Assigned task: Extract, exactly and without pictures, every line from the one that includes "The height and" through the final line of the material below.

------ Excerpted records

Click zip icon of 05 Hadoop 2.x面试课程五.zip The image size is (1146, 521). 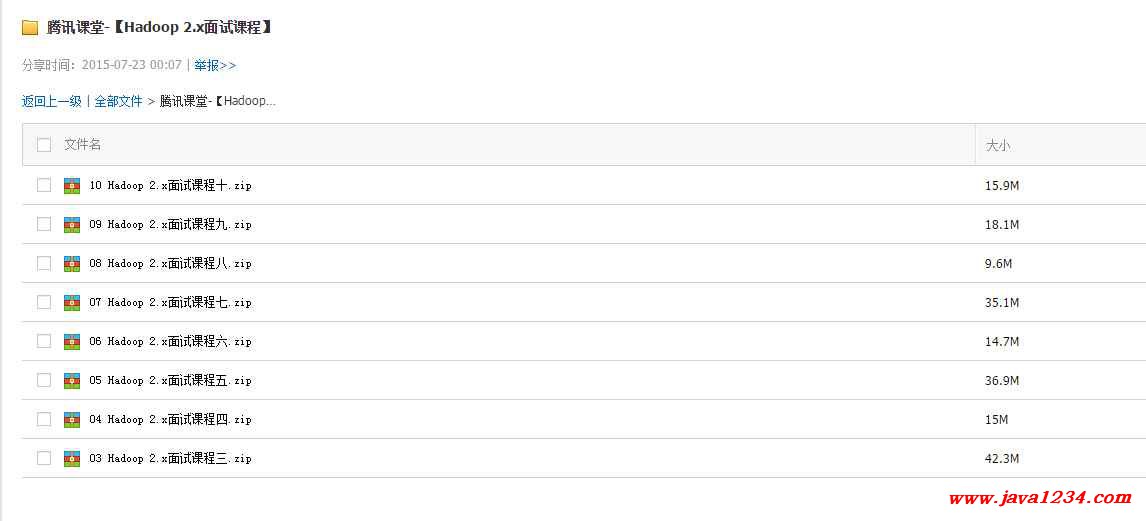[72, 381]
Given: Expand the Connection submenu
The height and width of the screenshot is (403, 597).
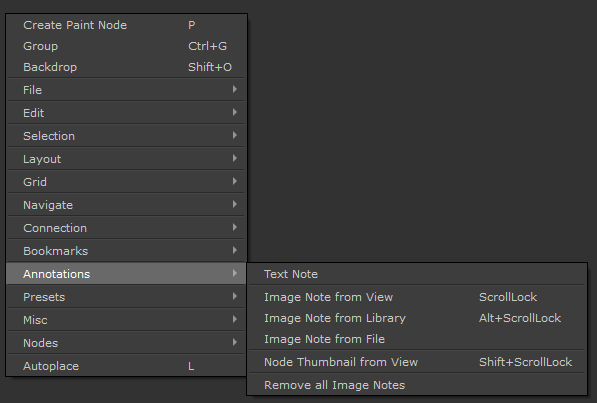Looking at the screenshot, I should (126, 228).
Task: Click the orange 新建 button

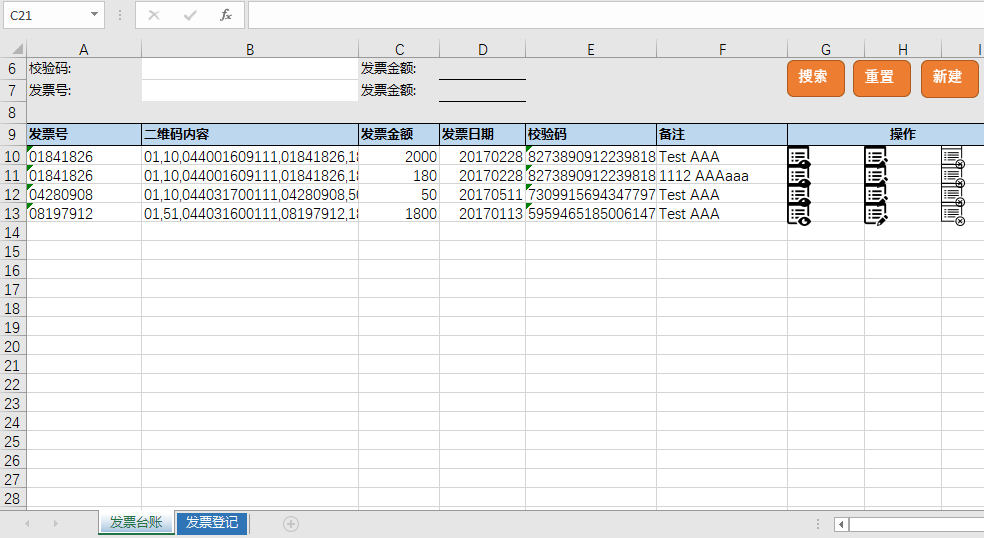Action: (948, 78)
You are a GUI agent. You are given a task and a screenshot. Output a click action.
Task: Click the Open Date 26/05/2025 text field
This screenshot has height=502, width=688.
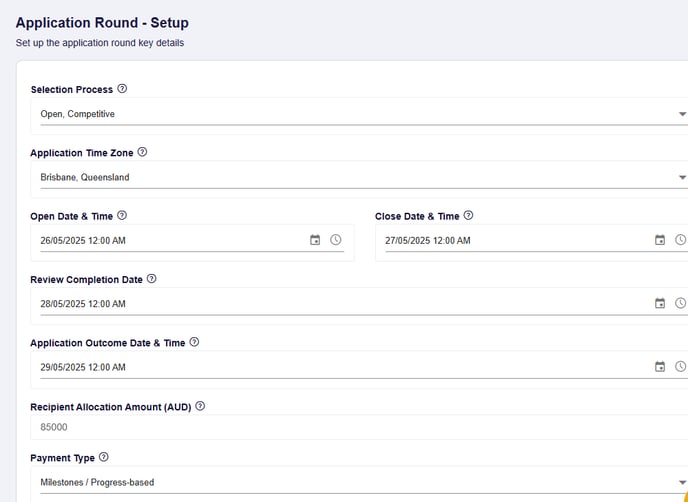pyautogui.click(x=172, y=240)
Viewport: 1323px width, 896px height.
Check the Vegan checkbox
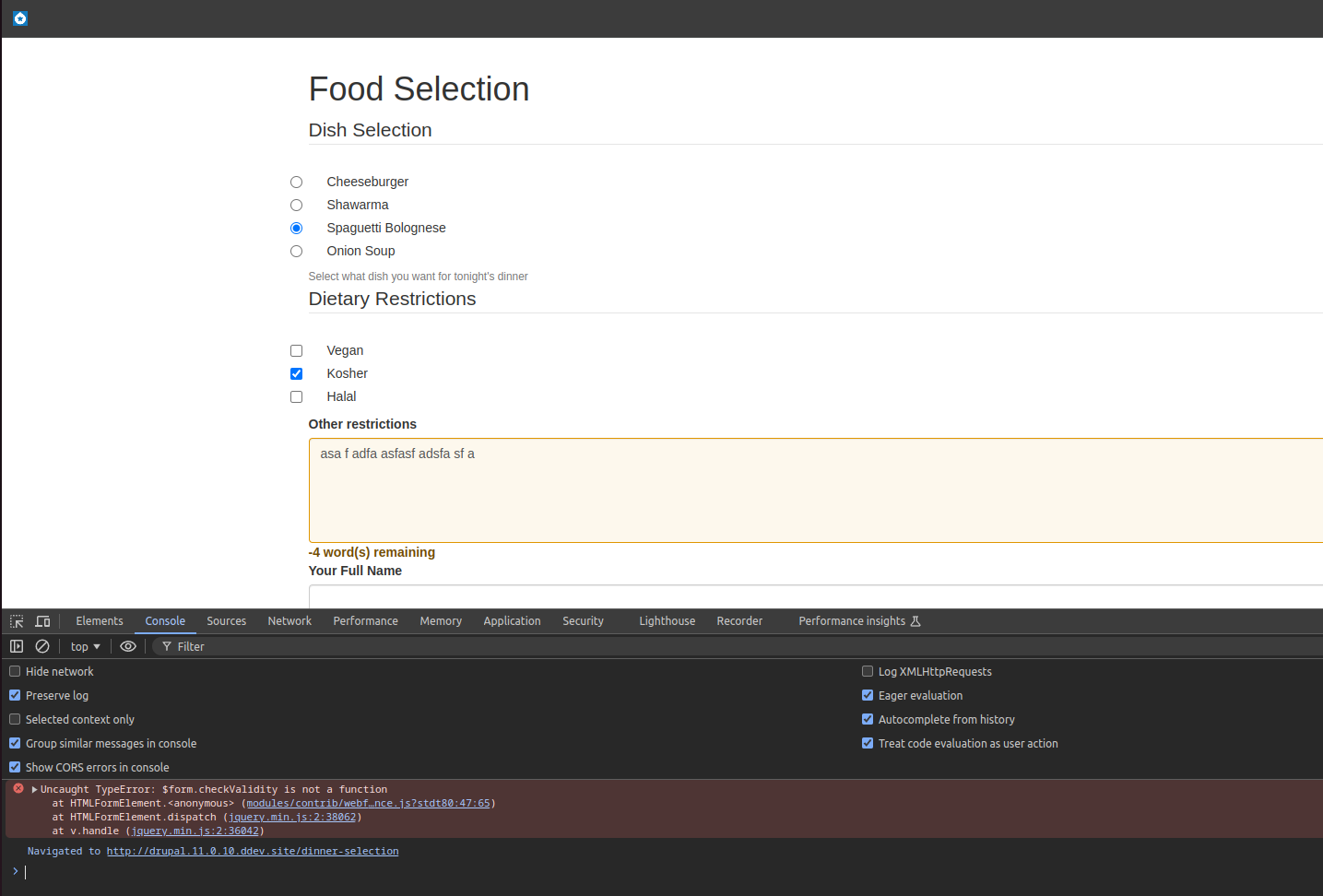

------------

Exercise response:
The height and width of the screenshot is (403, 597).
Looking at the screenshot, I should (126, 228).
Task: Click the orange 新建 button

Action: (948, 78)
You are a GUI agent. You are given a task and a screenshot. Output a click action.
Task: Click the Open Date 26/05/2025 text field
This screenshot has height=502, width=688.
pyautogui.click(x=172, y=240)
Viewport: 1323px width, 896px height.
Check the Vegan checkbox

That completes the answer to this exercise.